• [ENTRIES SUPPLIED]
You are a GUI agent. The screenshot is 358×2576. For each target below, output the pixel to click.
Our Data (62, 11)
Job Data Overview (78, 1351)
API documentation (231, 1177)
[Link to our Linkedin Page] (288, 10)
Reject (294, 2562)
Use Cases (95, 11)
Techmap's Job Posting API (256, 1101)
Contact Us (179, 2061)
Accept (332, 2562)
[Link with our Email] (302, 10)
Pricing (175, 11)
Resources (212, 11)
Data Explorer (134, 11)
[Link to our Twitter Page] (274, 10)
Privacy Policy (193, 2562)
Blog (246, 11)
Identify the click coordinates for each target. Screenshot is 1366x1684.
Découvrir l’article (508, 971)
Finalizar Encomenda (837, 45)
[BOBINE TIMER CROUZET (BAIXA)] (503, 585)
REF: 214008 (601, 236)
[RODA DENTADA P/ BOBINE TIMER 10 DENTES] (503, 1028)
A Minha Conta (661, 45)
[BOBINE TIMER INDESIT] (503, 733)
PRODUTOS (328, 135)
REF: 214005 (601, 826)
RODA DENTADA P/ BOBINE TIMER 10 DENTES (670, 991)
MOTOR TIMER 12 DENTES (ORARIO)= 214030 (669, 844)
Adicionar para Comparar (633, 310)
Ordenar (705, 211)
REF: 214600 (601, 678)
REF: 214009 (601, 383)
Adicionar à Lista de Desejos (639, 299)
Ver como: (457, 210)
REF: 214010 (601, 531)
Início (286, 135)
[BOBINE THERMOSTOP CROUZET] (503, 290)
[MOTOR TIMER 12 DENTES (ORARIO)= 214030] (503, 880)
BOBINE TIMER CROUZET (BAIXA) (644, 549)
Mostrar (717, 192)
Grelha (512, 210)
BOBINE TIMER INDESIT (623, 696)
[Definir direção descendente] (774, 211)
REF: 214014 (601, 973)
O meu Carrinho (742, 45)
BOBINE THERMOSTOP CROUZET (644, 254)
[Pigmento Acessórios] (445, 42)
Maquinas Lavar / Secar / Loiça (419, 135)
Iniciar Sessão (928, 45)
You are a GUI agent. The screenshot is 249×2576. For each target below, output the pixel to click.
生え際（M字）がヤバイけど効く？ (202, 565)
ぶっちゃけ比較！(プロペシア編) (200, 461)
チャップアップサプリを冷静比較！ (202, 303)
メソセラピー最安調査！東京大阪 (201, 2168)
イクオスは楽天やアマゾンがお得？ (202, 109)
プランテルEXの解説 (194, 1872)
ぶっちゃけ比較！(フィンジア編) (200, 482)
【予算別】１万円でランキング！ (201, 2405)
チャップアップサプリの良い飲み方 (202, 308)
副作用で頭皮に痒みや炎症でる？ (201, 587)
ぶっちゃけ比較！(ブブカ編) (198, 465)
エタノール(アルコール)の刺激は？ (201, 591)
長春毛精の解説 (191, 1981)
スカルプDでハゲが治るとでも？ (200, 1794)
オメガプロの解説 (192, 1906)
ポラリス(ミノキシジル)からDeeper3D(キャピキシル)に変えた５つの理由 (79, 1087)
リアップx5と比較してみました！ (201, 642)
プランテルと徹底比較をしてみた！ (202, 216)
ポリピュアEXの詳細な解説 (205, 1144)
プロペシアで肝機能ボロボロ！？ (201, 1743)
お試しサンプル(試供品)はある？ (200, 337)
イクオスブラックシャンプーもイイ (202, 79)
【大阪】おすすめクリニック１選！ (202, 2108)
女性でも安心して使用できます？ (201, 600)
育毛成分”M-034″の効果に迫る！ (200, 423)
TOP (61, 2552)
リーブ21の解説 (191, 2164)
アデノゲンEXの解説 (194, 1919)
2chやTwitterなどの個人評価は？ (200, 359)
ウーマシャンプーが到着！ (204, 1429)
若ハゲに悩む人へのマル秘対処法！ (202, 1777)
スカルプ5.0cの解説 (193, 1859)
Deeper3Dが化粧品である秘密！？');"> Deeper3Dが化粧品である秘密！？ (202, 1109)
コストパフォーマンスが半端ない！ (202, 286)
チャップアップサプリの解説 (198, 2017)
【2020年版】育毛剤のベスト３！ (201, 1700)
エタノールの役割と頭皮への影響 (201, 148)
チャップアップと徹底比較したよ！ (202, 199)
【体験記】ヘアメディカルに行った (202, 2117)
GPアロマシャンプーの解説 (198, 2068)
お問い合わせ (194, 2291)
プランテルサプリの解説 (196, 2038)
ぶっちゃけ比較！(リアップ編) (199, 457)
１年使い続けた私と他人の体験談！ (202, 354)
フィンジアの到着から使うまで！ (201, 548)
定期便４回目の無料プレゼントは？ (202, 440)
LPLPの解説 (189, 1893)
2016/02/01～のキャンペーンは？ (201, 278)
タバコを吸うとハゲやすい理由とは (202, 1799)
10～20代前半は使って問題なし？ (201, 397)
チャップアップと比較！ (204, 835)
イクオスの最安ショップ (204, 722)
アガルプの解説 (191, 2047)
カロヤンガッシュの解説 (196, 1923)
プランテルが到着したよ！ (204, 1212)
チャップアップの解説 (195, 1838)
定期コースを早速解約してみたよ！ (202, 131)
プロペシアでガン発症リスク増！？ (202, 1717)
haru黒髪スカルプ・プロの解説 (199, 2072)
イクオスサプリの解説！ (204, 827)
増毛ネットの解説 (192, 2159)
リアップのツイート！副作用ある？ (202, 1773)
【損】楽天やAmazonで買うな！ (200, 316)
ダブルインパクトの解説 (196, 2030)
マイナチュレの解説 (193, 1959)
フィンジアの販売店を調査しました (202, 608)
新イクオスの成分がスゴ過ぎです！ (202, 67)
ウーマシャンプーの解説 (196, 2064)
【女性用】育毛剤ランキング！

• [DIRECTIONS FOR THIS TASK]
Reproduce exactly, and only, the part of the listing above that begins at the line with "Adicionar à Lista de Desejos (639, 299)" and goes on through the line with "BOBINE TIMER INDESIT (623, 696)".

• [YOUR RESPONSE]
Adicionar à Lista de Desejos (639, 299)
Ver como: (457, 210)
REF: 214010 (601, 531)
Início (286, 135)
[BOBINE THERMOSTOP CROUZET] (503, 290)
[MOTOR TIMER 12 DENTES (ORARIO)= 214030] (503, 880)
BOBINE TIMER CROUZET (BAIXA) (644, 549)
Mostrar (717, 192)
Grelha (512, 210)
BOBINE TIMER INDESIT (623, 696)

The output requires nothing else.